A variation of this attack is described in the paper Finite-State Security Analysis of OTR Version 2, section 3.2: "Attack on Strong Deniability":

An outside attacker who has control over the whole network removes the MAC key when it is sent, and re-inserts it right before it is received. A forger listening to the conversation therefore does not have access to the MAC keys, and cannot doctor any messages.

The effect is the same, whether Bob is prevented from publishing old keys or they just go missing in transit. However, the only (rather philosophical) result is that it breaks OTR's deniability claims, i.e. that anyone can produce messages which use this MAC key, because the protocol is not able to guarantee that the MAC key actually was published.

Generally speaking, this focus on "forgeability", especially this scheme of publishing MAC keys, does not seem to make much sense for deniability. Citing the paper "Deniable Authentication and Key Exchange" by Di Raimondo et al.:

If the parties can deny having exchanged a key with the other party, then the rest of the communication can also be denied.

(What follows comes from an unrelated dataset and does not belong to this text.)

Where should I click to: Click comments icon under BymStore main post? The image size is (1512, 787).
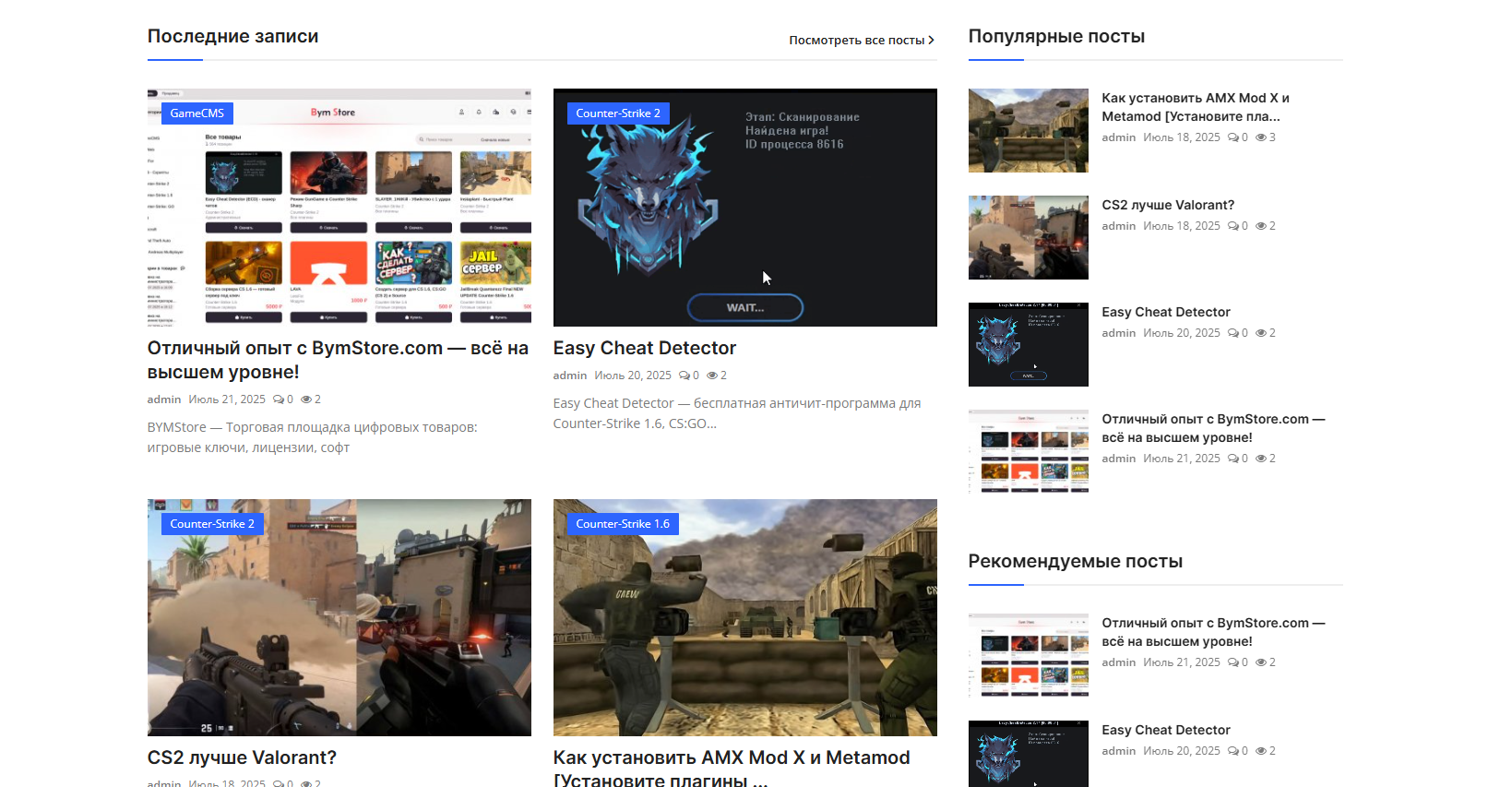click(278, 399)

The same paper proves the SIGMA-R protocol used in OTR to be "partially deniable". This means that even though participation cannot be denied because digital signatures are used, the identity of the communication partner as well as the contents of the following messages can. (I assume this is as long as no other proof in the form of a digital signature is delivered, which is why it is important to use MACs instead.)

tl;dr: OTR's "forgeability" has little to do with deniability and is, as far as I can tell, unecessary. Therefore any attack on this publishing of MAC keys does not matter.

Edit: I also think it should be noted that the tag is incorrect - this is about "deniable authentication", not "deniable encryption".